The monarch butterfly (Danaus plexipypus, Nymphalidae) belongs to the tropical subfamily Danainae, the members of which are called milkweed butterflies because their larval host plants occur mainly in the milkweed family, Asclepiadaceae. With the exception of the monarch, most of the 157 known Danainae species are limited to tropical regions in Malaysia, Africa, South America, and the Greater Antilles. The adults of several species exhibit both short-distance migrations during the dry and wet seasons and social clustering behavior. This suggests that the long-distance migration and overwintering-aggregation behavior of the monarch butterfly in North America was evolutionarily elaborated from an ancient (ple-siomorphic) character of the taxon.
During the late Cenozoic, the milkweed genus Asclepias underwent an adaptive radiation that produced 108 species in temperate North America, ranging from Mexico to the boreal forests of Canada and from the Atlantic to the Pacific coasts. As the climate alternated between hot and cold periods during the Pleistocene, the North American flora periodically advanced and retreated. The author hypothesizes that the monarch tracked the geographic expansion and retraction of its milkweed hosts and in the process refined its inherited ancestral ability to move between habitats. Because the monarch cannot tolerate temperate zone winters, natural selection would have favored those individuals that moved southward as summer waned. As time passed, the migration syndrome gradually evolved to become increasingly sophisticated, ending in the present round-trip migration, one of the most complex in the animal kingdom (Fig. 1a and 1b ).
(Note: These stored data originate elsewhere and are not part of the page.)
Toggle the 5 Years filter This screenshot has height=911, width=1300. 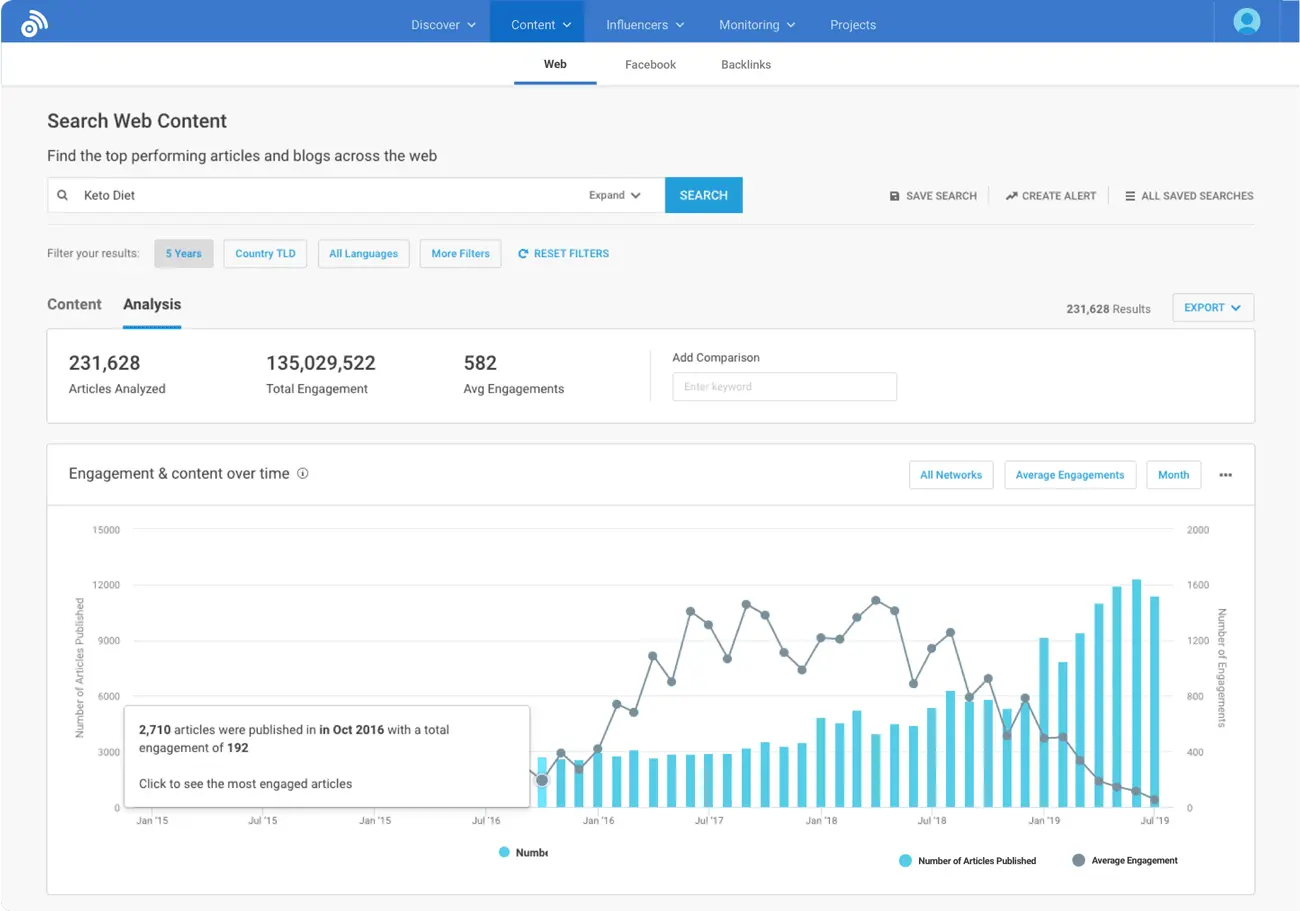[183, 253]
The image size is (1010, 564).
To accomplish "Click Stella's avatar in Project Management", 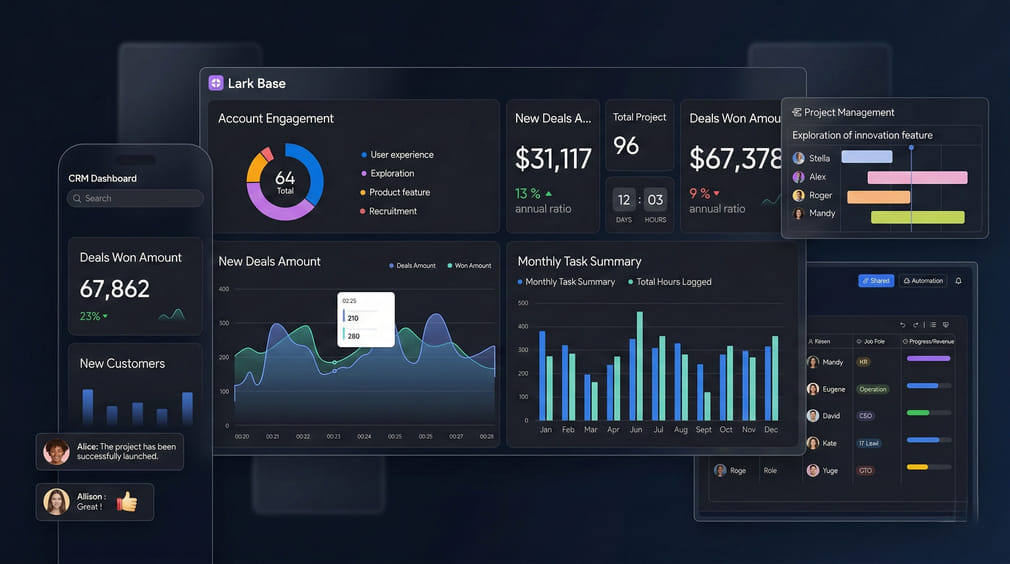I will click(798, 158).
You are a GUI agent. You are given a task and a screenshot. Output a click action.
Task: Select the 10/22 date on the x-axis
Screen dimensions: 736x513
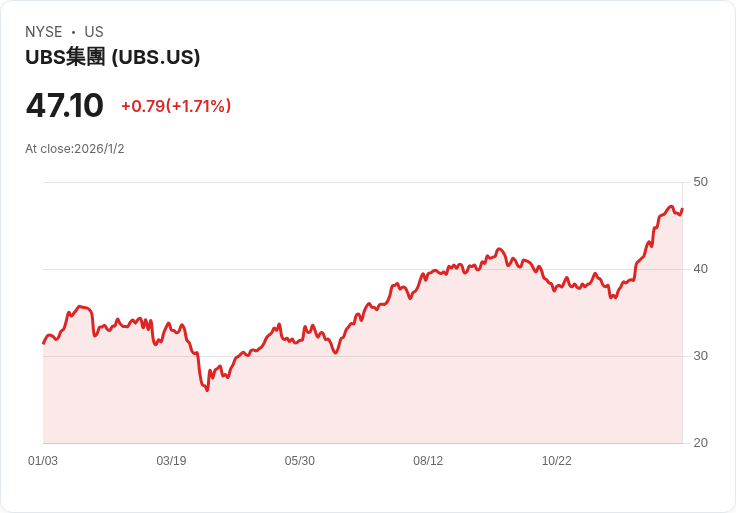coord(556,461)
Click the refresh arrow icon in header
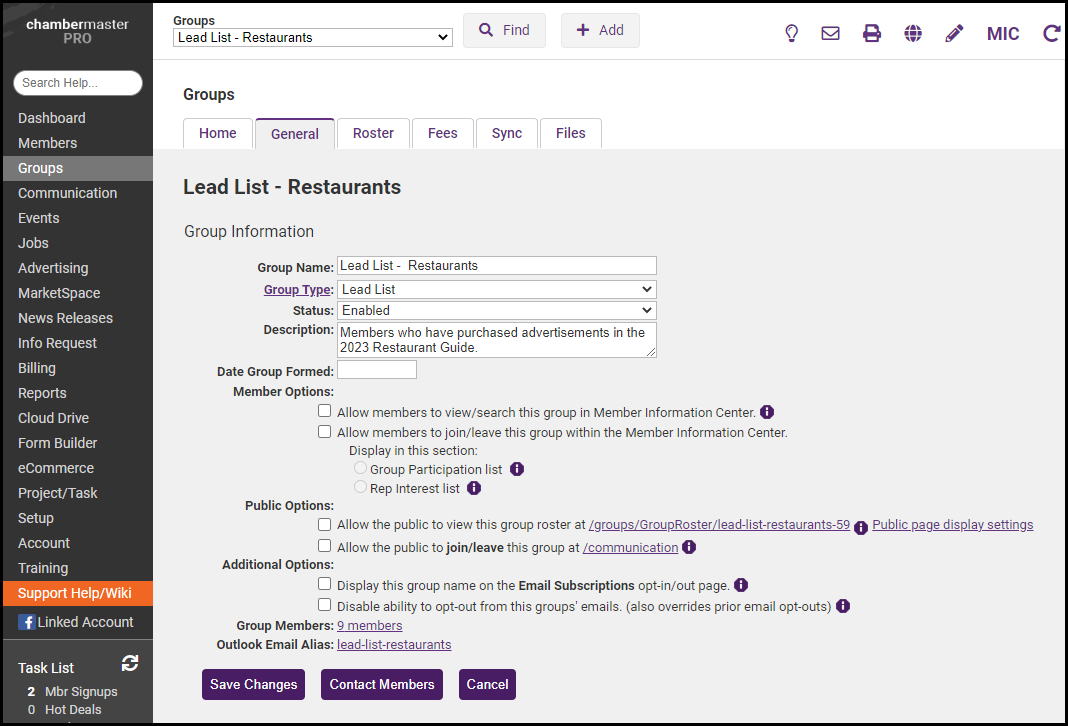This screenshot has height=726, width=1068. click(x=1051, y=33)
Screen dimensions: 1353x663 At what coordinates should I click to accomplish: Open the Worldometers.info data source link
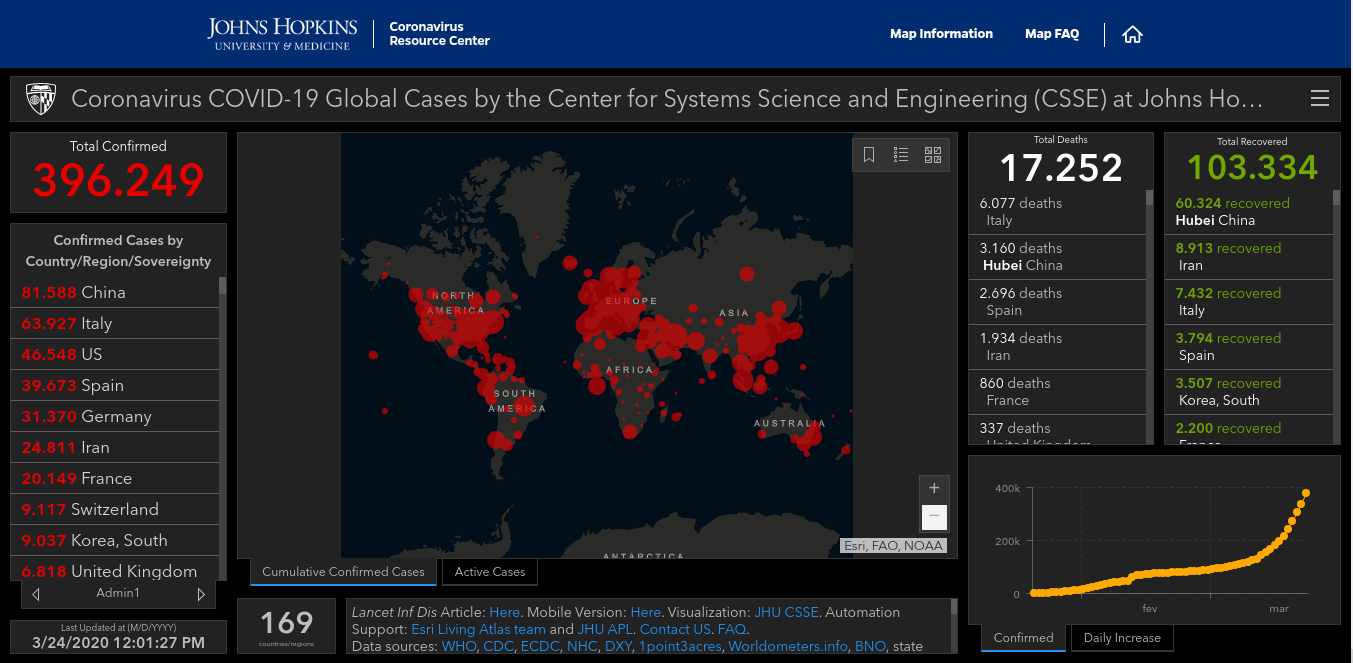(787, 646)
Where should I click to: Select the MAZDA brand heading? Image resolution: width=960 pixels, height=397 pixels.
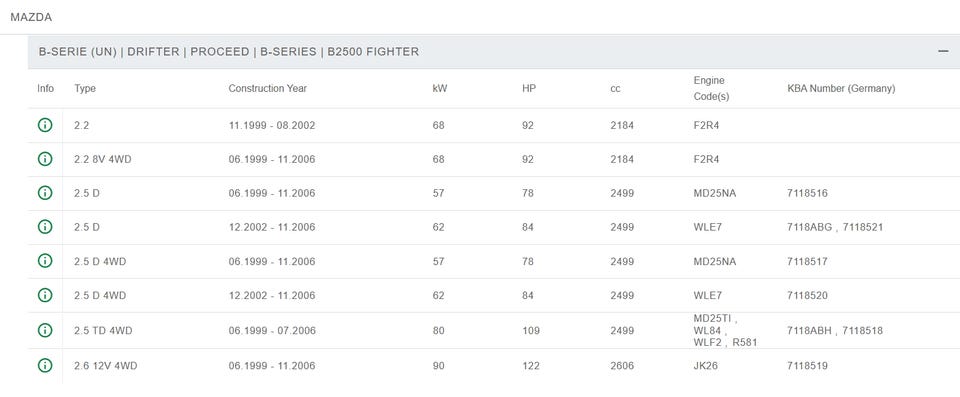(31, 17)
UNPALATABILITY AND MIMICRY
C. V Riley, the most famous 19th century entomologist in North America, proposed in 1871 that the monarch was distasteful and advertised its unpalatability with its conspicuous behavior and its spotted pattern of bright orange, black, and white. Time has proven him correct and a remarkable coevolutionary interaction of the monarch with the North American Asclepias species resulted in great refinements of the monarch’s chemical defense. Milkweeds synthesize differing arrays and amounts of vertebrate heart poisons, known as cardenolides. These are bitter-tasting chemicals that cause severe vomiting when ingested. Monarch larvae are insensitive to these molecules and, as they feed on the milkweeds, they sequester and store them in their bodies. The poisons are passed on into the chry-salids and then to the adults in sufficient amounts to sicken vertebrate predators, especially birds and mice. Laboratory experiments with blue jays (Cyanocitta cristata) have shown that some monarchs are so toxic that once a bird has eaten one, the noxious experience is so intense that the bird not only refuses monarchs in future encounters, but may actually retch at the sight of another (Fig. 2a and 2b).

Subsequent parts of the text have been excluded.